H. W. Valerians Text zu neuzeitlichen Feedbackmethoden mittels „Schüler-App“ möchte ich noch ein wenig erweitern. In der „Zeit“* hat kürzlich ein Journalist ausgerechnet, dass die deutschen Bundestagswähler, die sich erst in der Wahlurne entscheiden, gerade einmal 14 Sekunden für ihre demokratische Entscheidung haben, bis der Stimmzettel unwiderruflich in der Urne verschwindet. Und eine Woche vor der Wahl waren noch 22 Prozent der Wähler unentschlossen!
Da wird eventuell nichts Gescheites herauskommen. Wie auch bei der Schüler-App zur Lehrerbeurteilung, egal wie viel nachher herausanalysiert und hineininterpretiert wird. Denn auch jede Wahl ist ein Feedback, gespeist aus Erfahrungen und Erwartungen. Und echtes Feedback braucht echtes Gespräch.
Vorgegebene Multiple Choice Fragebögen, bei denen man Noten von 1 bis 5 vergibt oder Leerfelder, in die man ein Kreuzerl machen darf (Nur eines! Keinesfalls ein anderes Zeichen! Und um Gottes Willen bloß keinen Kommentar!), sind für die Wäsch´, außer der Beurteilte bekommt viele Fünfer. Denn dann fragt er vielleicht wirklich nach.

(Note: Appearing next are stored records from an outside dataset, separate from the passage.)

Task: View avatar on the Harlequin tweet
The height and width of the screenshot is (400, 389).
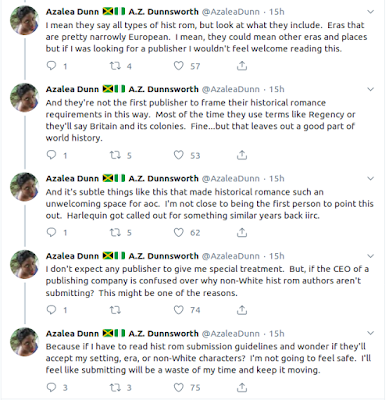Action: pos(25,187)

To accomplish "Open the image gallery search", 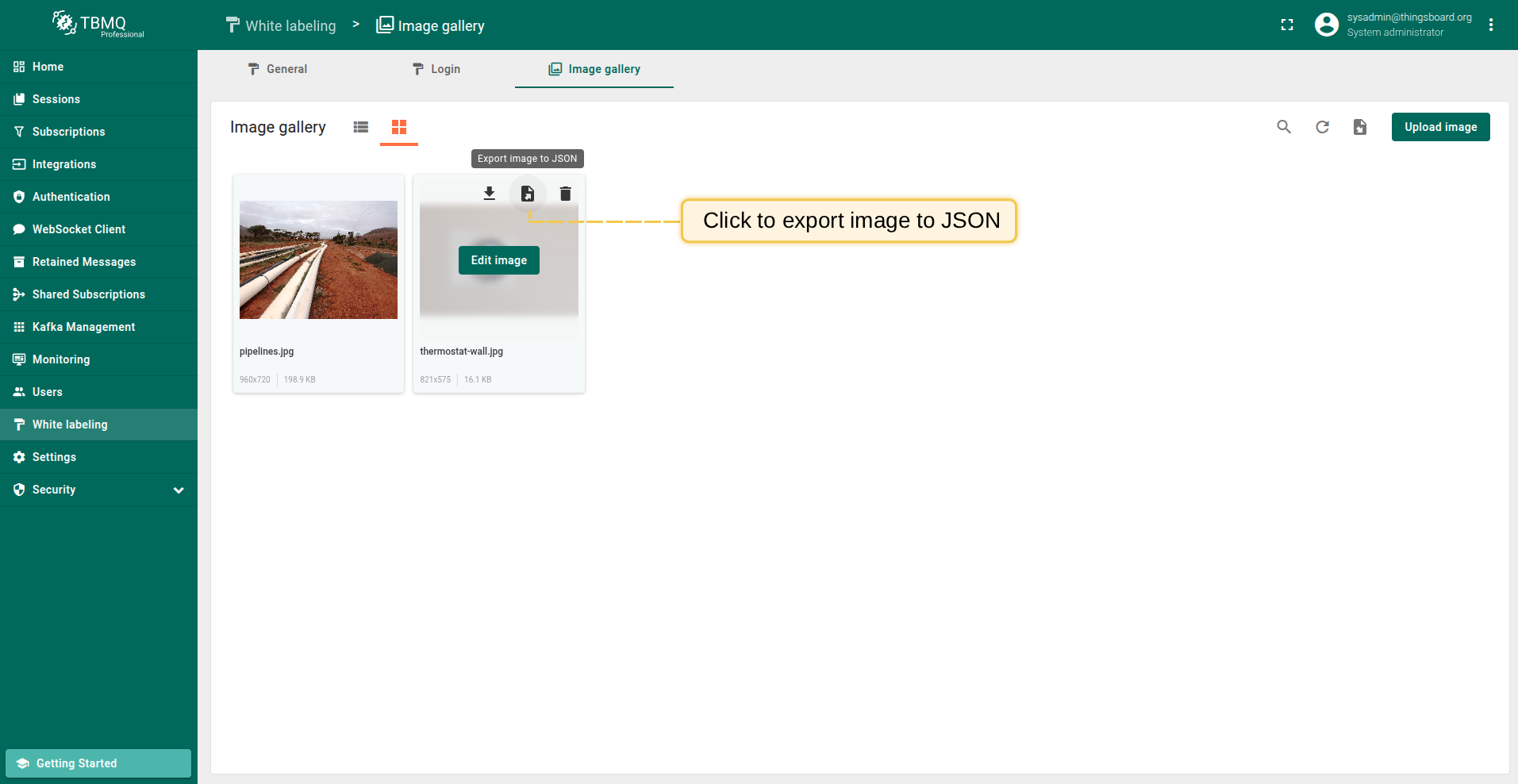I will click(1284, 127).
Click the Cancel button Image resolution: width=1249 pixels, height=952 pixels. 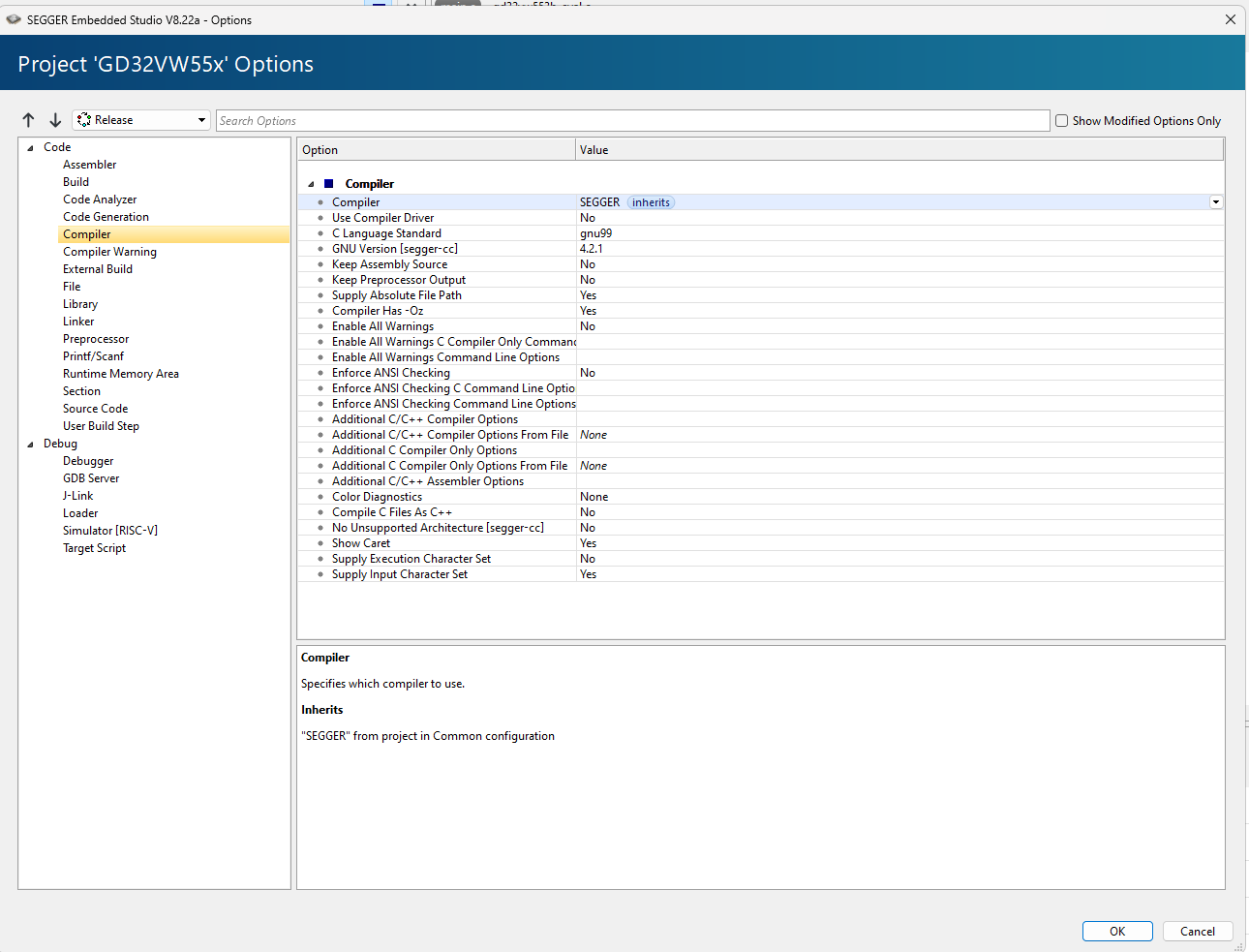coord(1197,931)
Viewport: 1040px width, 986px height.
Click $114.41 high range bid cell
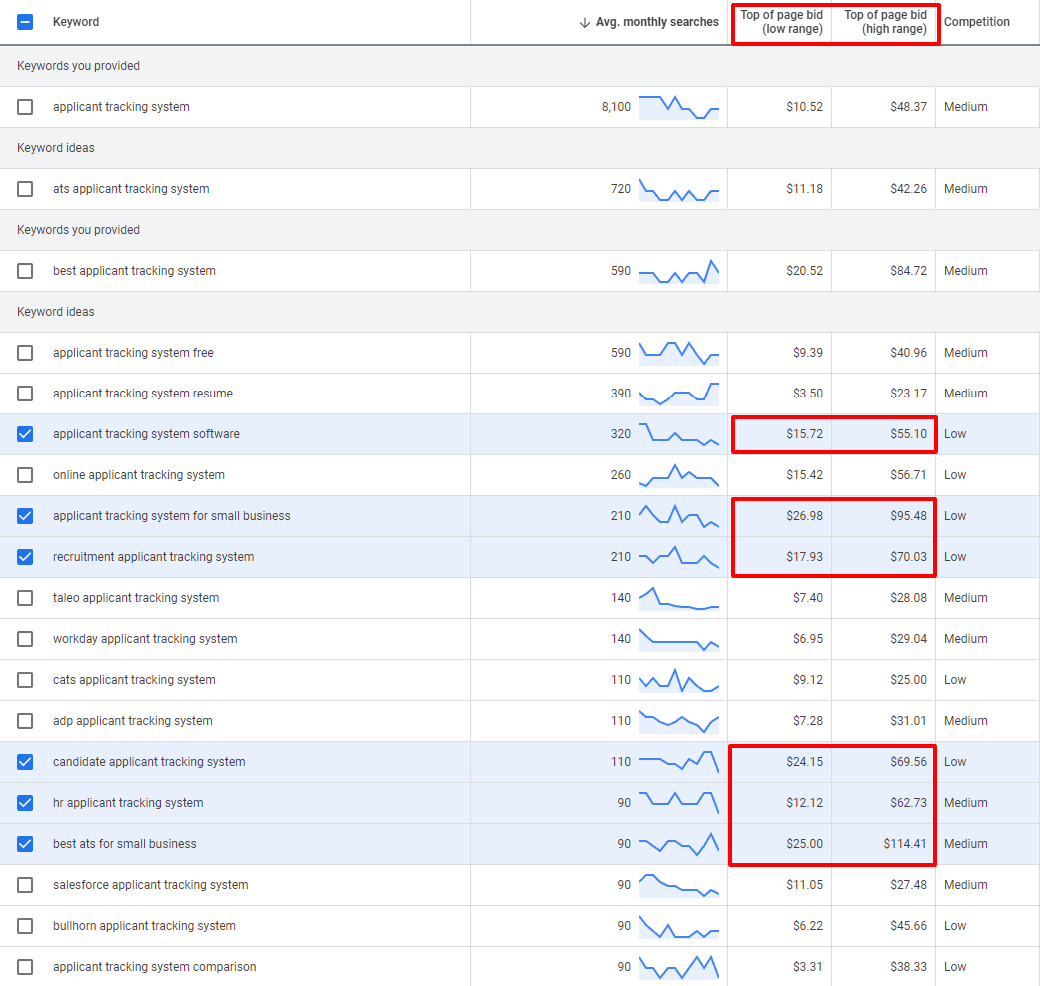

Was aber soll, wie schon A.W Valerian fragt, zum Beispiel die Benotung der Fachkompetenz durch jene, die diese selbst nicht besitzen? Wäre es nicht besser zu eruieren: „Welche Fragen konnte ich Ihnen nicht verständlich beantworten? Bei welchem Thema brauchten Sie externe Hilfe, um es zu verstehen? Wo waren meine Anweisungen unklar und meine Hilfsangebote unbrauchbar? Wofür konnte ich Sie begeistern und was fanden Sie öde? – Auf solche Fragen bekommt man vielleicht eine aussagekräftige Antwort.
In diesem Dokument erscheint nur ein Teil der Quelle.